#### YOUR ASSIGNMENT
Print nothing but the lines below starting at the line that holds "お問い合わせ (59, 2543)" and ending at the line that holds "Service [button] (218, 33)", including both, each exactly as written.

#### AVAILABLE DATA

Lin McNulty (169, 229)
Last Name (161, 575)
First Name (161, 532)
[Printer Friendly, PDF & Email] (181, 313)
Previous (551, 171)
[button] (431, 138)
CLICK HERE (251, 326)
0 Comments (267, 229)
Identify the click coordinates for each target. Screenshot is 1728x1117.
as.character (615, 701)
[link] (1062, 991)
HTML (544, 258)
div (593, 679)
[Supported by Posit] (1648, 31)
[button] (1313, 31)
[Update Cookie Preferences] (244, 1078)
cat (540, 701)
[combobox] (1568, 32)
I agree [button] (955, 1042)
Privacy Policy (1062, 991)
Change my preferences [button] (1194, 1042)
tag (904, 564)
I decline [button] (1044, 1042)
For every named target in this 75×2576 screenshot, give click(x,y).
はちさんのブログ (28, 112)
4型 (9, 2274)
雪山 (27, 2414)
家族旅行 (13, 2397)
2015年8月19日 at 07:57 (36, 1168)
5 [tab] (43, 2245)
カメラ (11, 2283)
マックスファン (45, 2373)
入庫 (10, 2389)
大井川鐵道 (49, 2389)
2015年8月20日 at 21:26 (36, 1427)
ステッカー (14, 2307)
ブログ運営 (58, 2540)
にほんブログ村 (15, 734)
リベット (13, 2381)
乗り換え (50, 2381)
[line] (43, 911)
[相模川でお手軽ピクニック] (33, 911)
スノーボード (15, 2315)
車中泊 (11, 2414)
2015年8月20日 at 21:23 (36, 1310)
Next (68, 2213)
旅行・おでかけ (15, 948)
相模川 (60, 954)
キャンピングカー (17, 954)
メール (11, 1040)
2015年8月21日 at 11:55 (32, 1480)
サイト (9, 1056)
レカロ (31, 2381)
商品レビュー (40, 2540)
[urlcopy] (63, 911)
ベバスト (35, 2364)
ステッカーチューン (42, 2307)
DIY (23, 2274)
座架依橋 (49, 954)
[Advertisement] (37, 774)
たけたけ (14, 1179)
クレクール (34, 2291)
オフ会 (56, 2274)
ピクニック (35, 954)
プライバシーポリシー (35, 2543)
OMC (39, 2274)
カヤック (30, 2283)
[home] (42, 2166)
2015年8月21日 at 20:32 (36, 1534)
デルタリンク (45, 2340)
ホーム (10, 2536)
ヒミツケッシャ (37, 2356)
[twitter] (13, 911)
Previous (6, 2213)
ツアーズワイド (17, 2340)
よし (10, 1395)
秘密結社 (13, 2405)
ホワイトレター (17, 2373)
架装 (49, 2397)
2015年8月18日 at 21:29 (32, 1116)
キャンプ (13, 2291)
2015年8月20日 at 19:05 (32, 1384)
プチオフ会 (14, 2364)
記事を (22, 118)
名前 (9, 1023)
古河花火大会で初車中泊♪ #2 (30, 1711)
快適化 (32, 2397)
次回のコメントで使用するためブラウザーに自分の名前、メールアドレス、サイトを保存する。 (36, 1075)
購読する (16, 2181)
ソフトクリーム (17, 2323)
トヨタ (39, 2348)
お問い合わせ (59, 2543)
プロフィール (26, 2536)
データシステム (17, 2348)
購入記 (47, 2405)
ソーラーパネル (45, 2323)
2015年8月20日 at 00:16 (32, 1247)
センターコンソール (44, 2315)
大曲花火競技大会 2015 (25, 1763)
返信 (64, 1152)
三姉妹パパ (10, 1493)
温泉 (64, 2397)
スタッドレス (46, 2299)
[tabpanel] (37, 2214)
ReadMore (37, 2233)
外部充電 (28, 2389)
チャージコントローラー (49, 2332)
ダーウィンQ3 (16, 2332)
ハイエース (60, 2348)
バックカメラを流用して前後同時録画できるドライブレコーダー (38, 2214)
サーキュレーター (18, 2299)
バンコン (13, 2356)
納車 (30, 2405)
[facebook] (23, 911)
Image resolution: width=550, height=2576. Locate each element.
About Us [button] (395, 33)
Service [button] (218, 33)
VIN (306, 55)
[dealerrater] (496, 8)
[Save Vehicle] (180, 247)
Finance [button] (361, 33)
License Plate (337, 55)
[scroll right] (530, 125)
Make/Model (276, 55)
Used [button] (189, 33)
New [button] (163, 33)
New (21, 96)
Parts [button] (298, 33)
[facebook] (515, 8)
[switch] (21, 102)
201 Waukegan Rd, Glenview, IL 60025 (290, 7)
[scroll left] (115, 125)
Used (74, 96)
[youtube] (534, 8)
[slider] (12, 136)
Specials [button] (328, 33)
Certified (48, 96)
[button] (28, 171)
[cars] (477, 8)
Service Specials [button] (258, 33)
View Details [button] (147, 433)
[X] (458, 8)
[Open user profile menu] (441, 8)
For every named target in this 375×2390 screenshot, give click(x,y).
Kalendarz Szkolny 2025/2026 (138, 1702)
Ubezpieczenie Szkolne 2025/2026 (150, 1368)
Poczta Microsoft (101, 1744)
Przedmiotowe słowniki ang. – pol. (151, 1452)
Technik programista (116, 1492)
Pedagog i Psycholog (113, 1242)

#### FINAL ANSWER
お問い合わせ (59, 2543)
プロフィール (26, 2536)
データシステム (17, 2348)
購入記 (47, 2405)
ソーラーパネル (45, 2323)
2015年8月20日 at 00:16 (32, 1247)
センターコンソール (44, 2315)
大曲花火競技大会 2015 (25, 1763)
返信 (64, 1152)
三姉妹パパ (10, 1493)
温泉 (64, 2397)
スタッドレス (46, 2299)
[tabpanel] (37, 2214)
ReadMore (37, 2233)
外部充電 (28, 2389)
チャージコントローラー (49, 2332)
ダーウィンQ3 (16, 2332)
ハイエース (60, 2348)
バックカメラを流用して前後同時録画できるドライブレコーダー (38, 2214)
サーキュレーター (18, 2299)
バンコン (13, 2356)
納車 (30, 2405)
[facebook] (23, 911)
Image resolution: width=550, height=2576. Locate each element.
About Us [button] (395, 33)
Service [button] (218, 33)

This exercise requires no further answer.